Buckinghamshire blackberries

The Monday Photo

Autumn is nearly here. Out taking photos for last week’s Thursday post on the East West Rail project, I found plenty of ripe blackberries in the hedges by the lanes, so I picked quite a lot and ate them on the spot.

But these lovely ones in the photo were way out of reach. Oh well, there were plenty more further along the hedge.

I’m told that there are hundreds of species of blackberries across the country. Over the centuries the blackberries have bred differently from the ones on the far side of a line of hills, or on the other side of a big river.

That day I had some blackberries from Winslow, and more near the old Swanbourne station perhaps two and a half miles away. The bushes seemed spikely alike to me and the berries all tasted the same, but perhaps some from twenty miles away might be different.

I’ve made a nice drink from blackberries, from a recipe my dad gave me. It’s very simple:

Pick a load of blackberries. Remove any twigs, but do not wash them.

Put the blackberries in a demijohn; do not fill it over half way. Add the same volume of sugar, and put a cork and trap in the mouth of the demijohn.

Natural yeast on the blackberries will ensure fermentation. Leave the demijohn for about a year in a warmish spot, making sure the trap always has water in it. Collect a few empty spirits bottles over the year; you will need them.

You’ll now have a demijohn full of dark red liquid. Filter the liquid and add vodka; 1 part liquid to one part vodka. It doesn’t have to be the good stuff. Put it all into bottles; you'll also have to bottles the vodka came in.

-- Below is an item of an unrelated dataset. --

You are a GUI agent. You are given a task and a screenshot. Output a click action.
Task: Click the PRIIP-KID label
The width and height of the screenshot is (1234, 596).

Clean the demijohn, cork, and trap, and start again with that year’s crop of blackberries.

You can see that a quarter of a demijohn of blackberries and the same volume of sugar will give you about four pints, two and a quarter litres of liquid. This is doubled once you add the vodka. But it isn’t something you can drink a lot of at once. Even with the vodka it’s still a bit sweet as I know from the couple of times I’ve made it.

Having said all that, I have about a gallon’s worth of blackberries and sugar that has been left fermenting for about five years. If I ever get round to finishing the process I’ll let you know how it turns out.